> **Фрагмент текста**:
От Тургенева же, наконец, у молодого и у старого Горького — его невмешательский «аполитизм» бытописателя, сводящий всю эстетику живого реализма к неживой фиксации. Герои Горького, правда, «хлопочут», «строят», жизнедействуют, но сам-то автор постоянно в стороне, участия его хватает только что на резонерство. Может быть — «характер Горького»? Нет, не один характер, но и выучка, но и «культурное наследство прошлого», ибо характер Горького в его статьях и очерках отнюдь не говорит о горьковском бесстрастии. Статья, газета, жизнь — это одно, а «творчество», выходит, — другое. Жречество? Есть многое и от Толстого.
От Толстого у Горького — его учительная предумышленность, его осознавательство задним умом (в «художестве»), и это отставание от жизни обязательно лет этак на… («нужно, чтобы события отстоялись», — наш усадебно-дворянский деревенский эстетический канон, блестяще свергнутый еще заклеванным традиционной критикой «купцом в литературе» Боборыкиным!).
Что же приходится на долю разночинства?
Вот — считайте:
От Решетникова, Щедрина, Успенского у старого и средневозрастного Горького — его неравнодушные, живые срывы в публицистику. Его суровое, почти материально осязаемое, строение образа. Его чеканка самой мысли в прозодежды материи.
По разночинской линии — кошмарный горьковский «Окуров». И другие. Больше же всего — его блестящий очеркизм. (Америка, «Прекрасная Лютеция» и др.). Горький — талантливейший из рабкоров довоенных дней, и это высший комплимент, какой мы знаем.
Сам-то Горький этого не думает. Его эстетика велит ему работать на вечность.
Любопытные чересполосицы знает история.
Когда писатели-художники разночинства, можно сказать, взывали к новому какому-то хозяину жизни о порядке и справедливости на земле, они невольно практиковали при этом приемы и подходы, годные для наших дней. А вот ближайшему хозяину тогдашней жизни, восходившей молодой буржуазии, все эти приемы и подходы не понадобились вовсе. Получилось как-то так, что грубоватые писатели былого разночинства работали через голову ближайшей эпохи.
Несколько иная история, как мы уже заметили вскользь, случилась с теоретиками разночинства (Чернышевский, Добролюбов). Искренно считая себя наследниками дворянской культуры и пытаясь привести свое наследство хоть в какой-нибудь порядок, они не очень-то учитывали особенности своей собственной культуры и, невольно для самих себя, работали на созревавшую, еще имевшую прийти буржуазию. Вышло так, что готовилась как бы февральская революция в литературе, и делали ее, в силу объективной необходимости, люди, рожденные для Октября!
Любопытнее всего то, что история насмеялась и над этой «необходимостью», и — объективно нужный для буржуазии, с нашей сторонней точки зрения, слегка оразночиненный «тургеневский» реализм почти совсем не потреблялся ни тогдашней, ни последующей буржуазией, за отсутствием… ее четко-исторического и уверенно-культурного самосознания, как класса, призванного хоть сколько-нибудь длительно гегемонить в России.

> **Данные**:
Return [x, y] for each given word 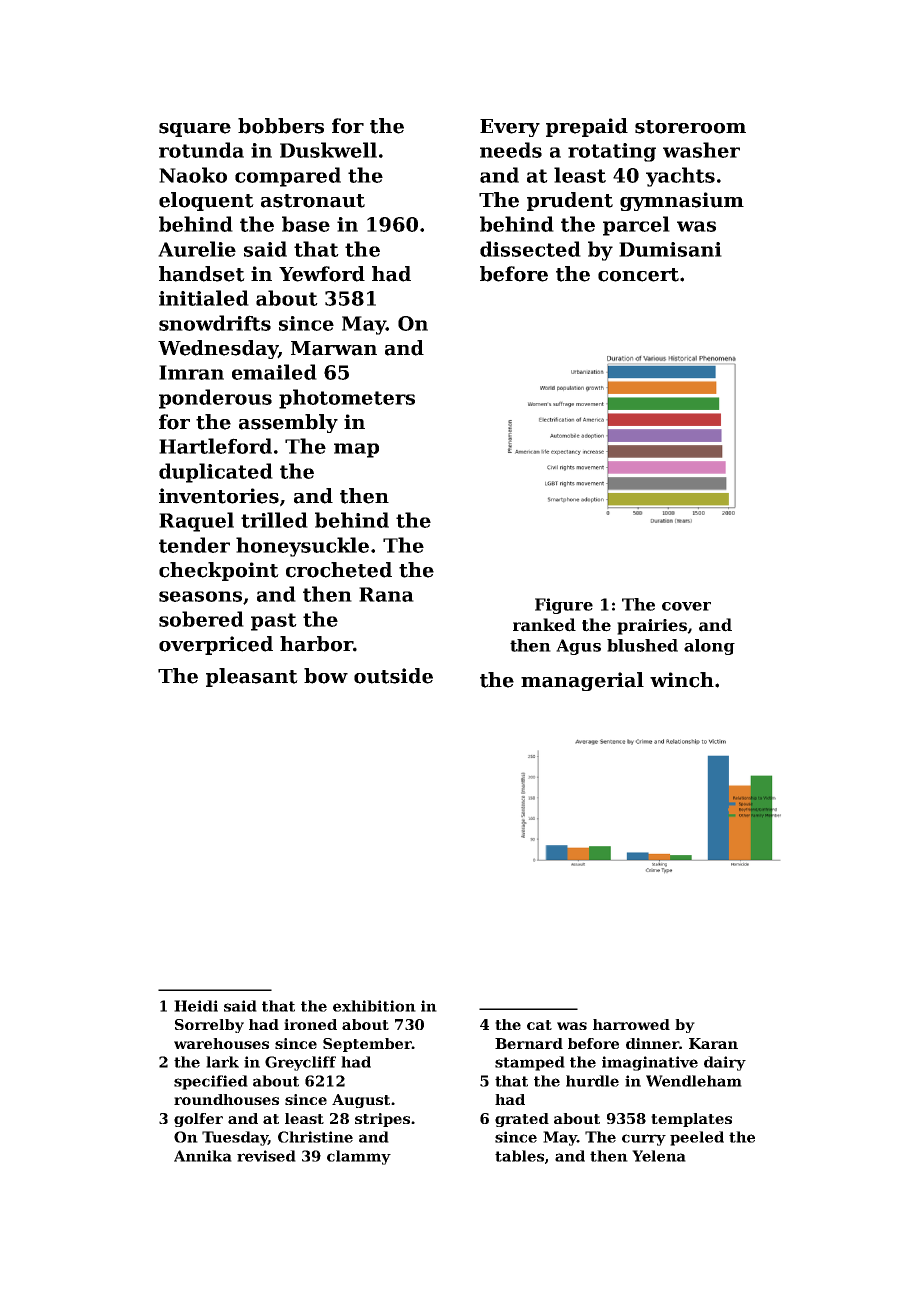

> **Задания**:
[a] Перепишите часть статьи о Горьком, начав со слов «Что же приходится» и закончив словами «работать на вечность.», и замените в ней «Щедрина» на «Салтыкова-Щедрина».
[b] Кого статья о Горьком называет теоретиками разночинства?
[c] Напишите продолжение статьи о Горьком и разночинской литературе, начиная с места, на котором она заканчивается.

> **Ответы**:
[a]
Что же приходится на долю разночинства?
Вот — считайте:
От Решетникова, Салтыкова-Щедрина, Успенского у старого и средневозрастного Горького — его неравнодушные, живые срывы в публицистику. Его суровое, почти материально осязаемое, строение образа. Его чеканка самой мысли в прозодежды материи.
По разночинской линии — кошмарный горьковский «Окуров». И другие. Больше же всего — его блестящий очеркизм. (Америка, «Прекрасная Лютеция» и др.). Горький — талантливейший из рабкоров довоенных дней, и это высший комплимент, какой мы знаем.
Сам-то Горький этого не думает. Его эстетика велит ему работать на вечность.

[b] Чернышевского и Добролюбова.

[c]
Беда нашей буржуазии заключалась в том, что вследствие огромной замедленности нашего общественного развития (до революции) вообще на долю ее достался такой добрый, чуть ли не параллельно с нею созревавший, компаньон, как русский пролетариат, и наличие этого компаньона фатально обрекло нашу буржуазию, молодую и позднейших лет, на пессимизм и хилость, на упадочничество с ранних лет, а главное — на отсутствие аппетита к строительству. Один уже запах этого… могильщика упорно убивал у буржуа всякое желание потреблять какие бы то ни было блюда, объективно необходимые ему для долгого и спокойного роста.
С объективностью у буржуазии как-то вообще ничего не вышло.
Синтетический реализм, несший с собой все же какое-то «утверждение жизни» и — умозрительно! — буржуазии нужный, оказался органически ей чужд и… ненужен. Новеллизм усадебного типа был слишком наивен и пресен. Вряд ли вообще можно сказать, чтобы какое бы то ни было течение в литературе, возникавшее за время недолгого пребывания буржуазии у общественного руля, хоть сколько-нибудь серьезно и со вкусом ею потреблялось. Символизм широких социальных построений очень как будто прельщал, но он естественно выродился в жидкую беспредметность общих мест и мистику (Леонид Андреев), будучи лишен какой бы то ни было питательной базы. Импрессионизм 900х годов (характернейший выразитель — Сергеев-Ценский) мог бы, кажется, привлечь, но в нем было слишком много беспокойного «движения», похожего на панику, и он отпугивал буржуазию своим костистым подходом. Было в нем что-то от Решетникова и Достоевского, а это представлялось уже совсем несъедобным.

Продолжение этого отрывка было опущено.